*Segmento del documento:*
....
I risultati preliminari dell’esame sul corpo del presunto bandito escludono il colpo ravvicinato. I due agenti indagati potrebbero trarne vantaggio. Attesi accertamenti balistici.
Taranto – Non è morto sul colpo Michele Mastropietro, il 59enne di Carosino coinvolto nel conflitto a fuoco con le forze dell’ordine che il 12 giugno è costato la vita al brigadiere capo dei carabinieri Carlo Legrottaglie. Secondo i risultati dell’autopsia, eseguita dal medico legale Roberto Vaglio, l’uomo è deceduto per dissanguamento, durante la fuga a piedi nelle campagne tra Francavilla Fontana e Grottaglie.
Due ferite da arma da fuoco, ma nessun colpo ravvicinato
Sul corpo di Mastropietro sono state riscontrate due ferite da arma da fuoco: una al braccio destro, di striscio, e l’altra all’emitorace sinistro, che ha causato una grave emorragia polmonare. Secondo quanto si è appreso, il proiettile non avrebbe causato una morte immediata, ma un lento declino per emorragia interna, sopraggiunta durante la fuga.
Importante il fatto che l’autopsia escluda una distanza ravvicinata nello sparo: un elemento che potrebbe risultare favorevole per la posizione dei due agenti indagati, difesi dagli avvocati Antonio Maria La Scala e Giorgio Carta.
Indagini incrociate e inchieste parallele
Al momento, non è stato possibile determinare con certezza la direzione del colpo letale: non è chiaro se sia stato esploso frontalmente o alle spalle. Nessun segno di colluttazione è stato rilevato sul corpo.
La relazione definitiva dell’esame autoptico sarà depositata entro 60 giorni. Parallelamente, il pm Francesco Ciardo valuta la nomina di un perito balistico per ricostruire con precisione la dinamica dello scontro a fuoco.
Intanto, i due agenti – oltre ad essere indagati – sono parte offesa in un altro procedimento che vede imputato Camillo Giannattasio, il complice di Mastropietro, che si è arreso durante la fase finale della fuga ed è accusato di tentato omicidio e lesioni gravi in concorso con il 59enne.
....
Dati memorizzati
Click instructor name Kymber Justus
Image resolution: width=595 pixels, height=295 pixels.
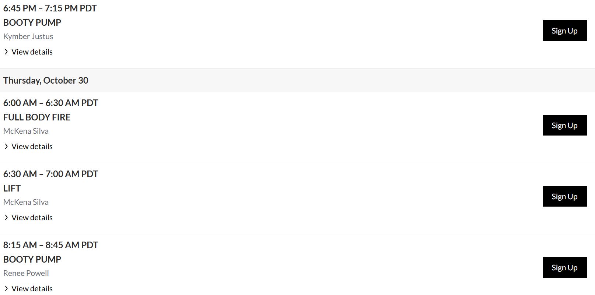point(28,36)
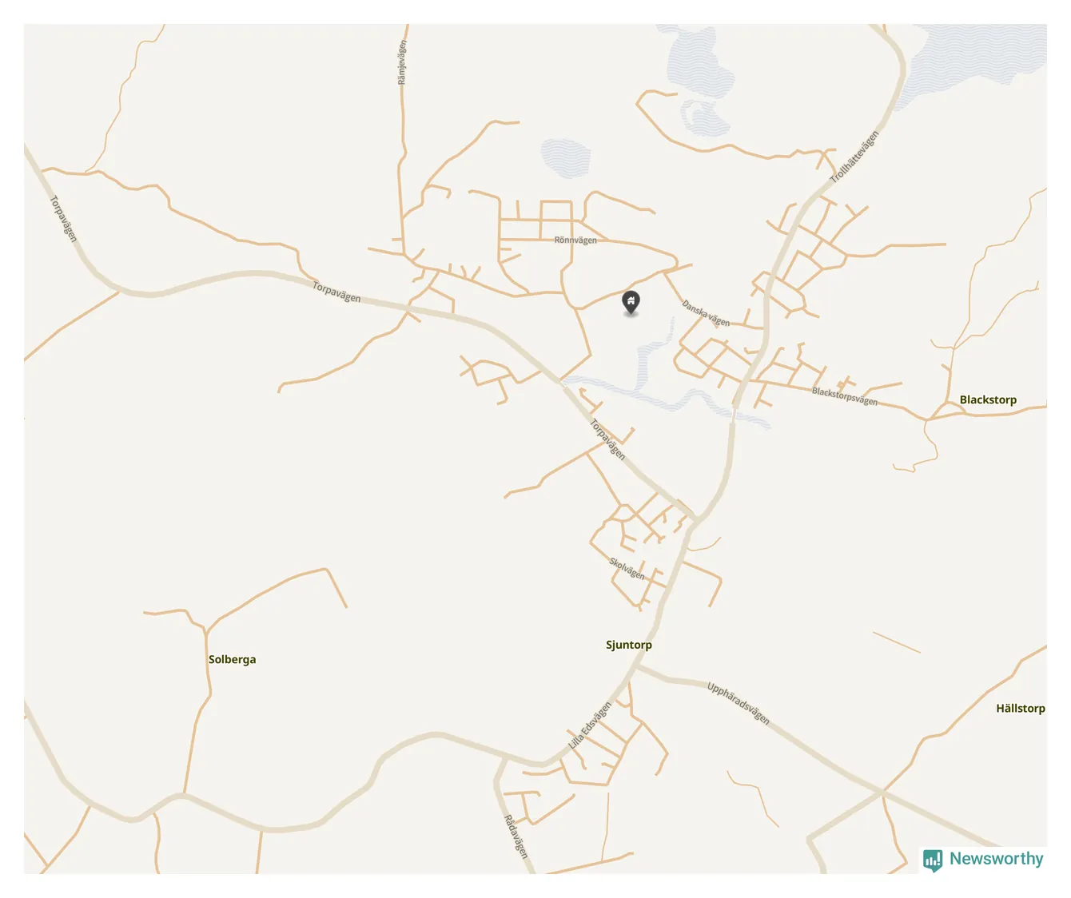Screen dimensions: 1071x898
Task: Open the Newsworthy text link
Action: coord(996,859)
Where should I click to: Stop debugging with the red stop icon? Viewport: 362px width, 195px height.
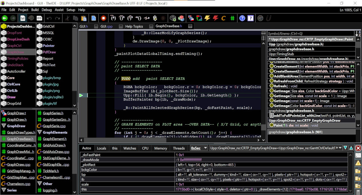point(103,18)
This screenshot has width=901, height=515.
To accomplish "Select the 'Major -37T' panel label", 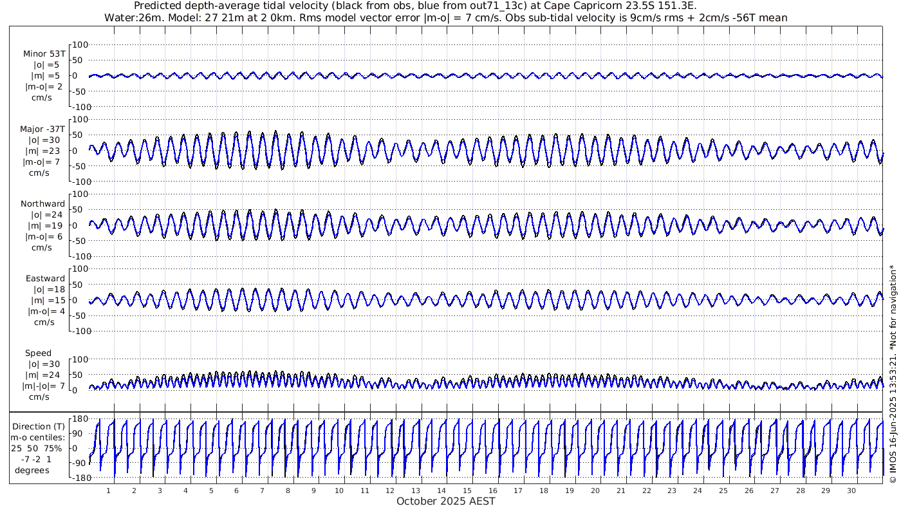I will [42, 129].

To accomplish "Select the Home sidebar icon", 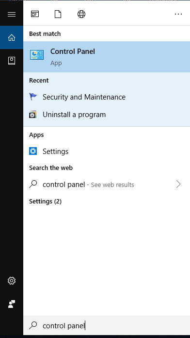I will (x=12, y=37).
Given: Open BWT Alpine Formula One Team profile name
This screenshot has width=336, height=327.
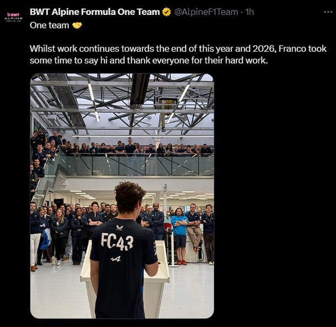Looking at the screenshot, I should click(95, 12).
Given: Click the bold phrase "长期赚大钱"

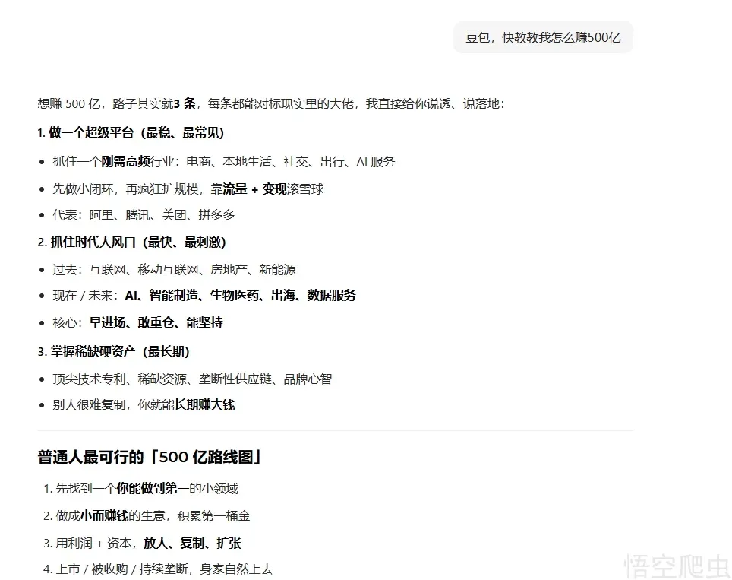Looking at the screenshot, I should [x=204, y=404].
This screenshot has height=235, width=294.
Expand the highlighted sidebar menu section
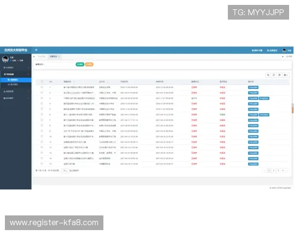pos(16,73)
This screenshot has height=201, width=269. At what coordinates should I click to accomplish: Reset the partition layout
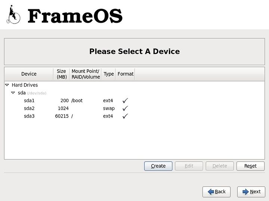[x=250, y=166]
....
*Compiti dell'esercizio:*
**A)** Elenca tutte le persone indicate per nome nel segmento del documento.
**B)** Rispondi alle seguenti domande in base al segmento del documento.
(i) Quale medico legale ha eseguito l'autopsia?
(ii) Entro quanti giorni sarà depositata la relazione definitiva dell'esame autoptico?
(iii) Di quali reati è accusato Camillo Giannattasio?

*Soluzioni dell'esercizio:*
**A)**
Michele Mastropietro
Carlo Legrottaglie
Roberto Vaglio
Antonio Maria La Scala
Giorgio Carta
Francesco Ciardo
Camillo Giannattasio

**B)**
(i) Roberto Vaglio.
(ii) Entro 60 giorni.
(iii) Di tentato omicidio e lesioni gravi in concorso con il 59enne.